▸ WRITTEN INSTRUCTION: Reproduce the following records verbatim, leaving every line unchanged.

▸ EXTRACTED RECORDS:

※ ※ ※

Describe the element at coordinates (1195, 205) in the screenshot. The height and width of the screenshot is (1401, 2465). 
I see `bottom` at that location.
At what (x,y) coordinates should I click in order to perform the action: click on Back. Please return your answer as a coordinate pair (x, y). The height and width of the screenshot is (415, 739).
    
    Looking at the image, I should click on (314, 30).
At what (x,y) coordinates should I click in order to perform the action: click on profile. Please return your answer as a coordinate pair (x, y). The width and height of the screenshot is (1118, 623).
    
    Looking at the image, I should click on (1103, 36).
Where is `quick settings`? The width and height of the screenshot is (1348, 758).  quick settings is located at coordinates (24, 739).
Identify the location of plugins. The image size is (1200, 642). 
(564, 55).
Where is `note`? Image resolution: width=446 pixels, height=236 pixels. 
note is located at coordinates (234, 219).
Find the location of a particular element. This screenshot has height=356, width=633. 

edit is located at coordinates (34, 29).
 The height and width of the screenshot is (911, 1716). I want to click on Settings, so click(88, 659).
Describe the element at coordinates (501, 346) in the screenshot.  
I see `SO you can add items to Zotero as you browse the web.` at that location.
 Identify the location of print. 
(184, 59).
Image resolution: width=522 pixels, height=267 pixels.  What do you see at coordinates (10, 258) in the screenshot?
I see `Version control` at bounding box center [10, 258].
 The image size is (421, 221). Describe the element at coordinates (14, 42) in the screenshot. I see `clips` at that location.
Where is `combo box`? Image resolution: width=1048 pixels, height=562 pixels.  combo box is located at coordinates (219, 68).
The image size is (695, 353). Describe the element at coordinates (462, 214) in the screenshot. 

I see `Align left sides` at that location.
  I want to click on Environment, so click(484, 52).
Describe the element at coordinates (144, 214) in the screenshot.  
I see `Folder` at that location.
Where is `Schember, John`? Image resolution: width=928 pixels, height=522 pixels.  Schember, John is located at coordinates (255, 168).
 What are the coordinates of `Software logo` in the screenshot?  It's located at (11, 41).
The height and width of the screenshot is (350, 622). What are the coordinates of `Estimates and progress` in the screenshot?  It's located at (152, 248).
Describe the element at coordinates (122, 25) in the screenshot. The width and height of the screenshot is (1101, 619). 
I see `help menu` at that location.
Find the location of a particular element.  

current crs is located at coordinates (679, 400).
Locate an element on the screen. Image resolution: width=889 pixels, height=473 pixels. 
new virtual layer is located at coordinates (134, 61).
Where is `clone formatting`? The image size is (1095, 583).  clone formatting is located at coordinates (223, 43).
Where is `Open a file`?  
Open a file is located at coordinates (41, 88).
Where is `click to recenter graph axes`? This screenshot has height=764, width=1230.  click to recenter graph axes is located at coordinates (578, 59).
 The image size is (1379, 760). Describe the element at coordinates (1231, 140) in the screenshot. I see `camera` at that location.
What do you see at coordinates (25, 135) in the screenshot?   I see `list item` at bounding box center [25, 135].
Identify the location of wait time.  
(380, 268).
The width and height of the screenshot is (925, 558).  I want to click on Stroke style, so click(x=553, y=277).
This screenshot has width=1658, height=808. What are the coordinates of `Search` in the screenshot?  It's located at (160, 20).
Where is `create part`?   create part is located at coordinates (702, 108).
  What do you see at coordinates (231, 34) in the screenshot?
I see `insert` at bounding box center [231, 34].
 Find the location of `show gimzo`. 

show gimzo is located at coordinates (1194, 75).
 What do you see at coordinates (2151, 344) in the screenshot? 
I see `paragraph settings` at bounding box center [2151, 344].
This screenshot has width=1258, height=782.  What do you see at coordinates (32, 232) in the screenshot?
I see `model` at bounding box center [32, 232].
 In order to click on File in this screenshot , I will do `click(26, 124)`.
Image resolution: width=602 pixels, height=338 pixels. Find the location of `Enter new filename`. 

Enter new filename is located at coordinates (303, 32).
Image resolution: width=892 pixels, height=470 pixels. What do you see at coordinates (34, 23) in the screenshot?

※ ※ ※

▸ TASK ANSWER:
Describe the element at coordinates (1195, 205) in the screenshot. The height and width of the screenshot is (1401, 2465). 
I see `bottom` at that location.
At what (x,y) coordinates should I click in order to perform the action: click on Back. Please return your answer as a coordinate pair (x, y). The height and width of the screenshot is (415, 739).
    
    Looking at the image, I should click on (314, 30).
At what (x,y) coordinates should I click in order to perform the action: click on profile. Please return your answer as a coordinate pair (x, y). The width and height of the screenshot is (1118, 623).
    
    Looking at the image, I should click on (1103, 36).
Where is `quick settings`? The width and height of the screenshot is (1348, 758).  quick settings is located at coordinates (24, 739).
Identify the location of plugins. The image size is (1200, 642). 
(564, 55).
Where is `note`? Image resolution: width=446 pixels, height=236 pixels. 
note is located at coordinates (234, 219).
Find the location of a particular element. This screenshot has height=356, width=633. 

edit is located at coordinates (34, 29).
 The height and width of the screenshot is (911, 1716). I want to click on Settings, so click(88, 659).
Describe the element at coordinates (501, 346) in the screenshot.  
I see `SO you can add items to Zotero as you browse the web.` at that location.
 Identify the location of print. 
(184, 59).
Image resolution: width=522 pixels, height=267 pixels.  What do you see at coordinates (10, 258) in the screenshot?
I see `Version control` at bounding box center [10, 258].
 The image size is (421, 221). Describe the element at coordinates (14, 42) in the screenshot. I see `clips` at that location.
Where is `combo box`? Image resolution: width=1048 pixels, height=562 pixels.  combo box is located at coordinates (219, 68).
The image size is (695, 353). Describe the element at coordinates (462, 214) in the screenshot. 

I see `Align left sides` at that location.
  I want to click on Environment, so click(484, 52).
Describe the element at coordinates (144, 214) in the screenshot.  
I see `Folder` at that location.
Where is `Schember, John`? Image resolution: width=928 pixels, height=522 pixels.  Schember, John is located at coordinates (255, 168).
 What are the coordinates of `Software logo` in the screenshot?  It's located at (11, 41).
The height and width of the screenshot is (350, 622). What are the coordinates of `Estimates and progress` in the screenshot?  It's located at (152, 248).
Describe the element at coordinates (122, 25) in the screenshot. The width and height of the screenshot is (1101, 619). 
I see `help menu` at that location.
Find the location of a particular element.  

current crs is located at coordinates (679, 400).
Locate an element on the screen. Image resolution: width=889 pixels, height=473 pixels. 
new virtual layer is located at coordinates (134, 61).
Where is `clone formatting`? The image size is (1095, 583).  clone formatting is located at coordinates (223, 43).
Where is `Open a file`?  
Open a file is located at coordinates (41, 88).
Where is `click to recenter graph axes`? This screenshot has height=764, width=1230.  click to recenter graph axes is located at coordinates (578, 59).
 The image size is (1379, 760). Describe the element at coordinates (1231, 140) in the screenshot. I see `camera` at that location.
What do you see at coordinates (25, 135) in the screenshot?   I see `list item` at bounding box center [25, 135].
Identify the location of wait time.  
(380, 268).
The width and height of the screenshot is (925, 558).  I want to click on Stroke style, so click(x=553, y=277).
This screenshot has width=1658, height=808. What are the coordinates of `Search` in the screenshot?  It's located at (160, 20).
Where is `create part`?   create part is located at coordinates (702, 108).
  What do you see at coordinates (231, 34) in the screenshot?
I see `insert` at bounding box center [231, 34].
 Find the location of `show gimzo`. 

show gimzo is located at coordinates (1194, 75).
 What do you see at coordinates (2151, 344) in the screenshot? 
I see `paragraph settings` at bounding box center [2151, 344].
This screenshot has width=1258, height=782.  What do you see at coordinates (32, 232) in the screenshot?
I see `model` at bounding box center [32, 232].
 In order to click on File in this screenshot , I will do `click(26, 124)`.
Image resolution: width=602 pixels, height=338 pixels. Find the location of `Enter new filename`. 

Enter new filename is located at coordinates (303, 32).
Image resolution: width=892 pixels, height=470 pixels. What do you see at coordinates (34, 23) in the screenshot?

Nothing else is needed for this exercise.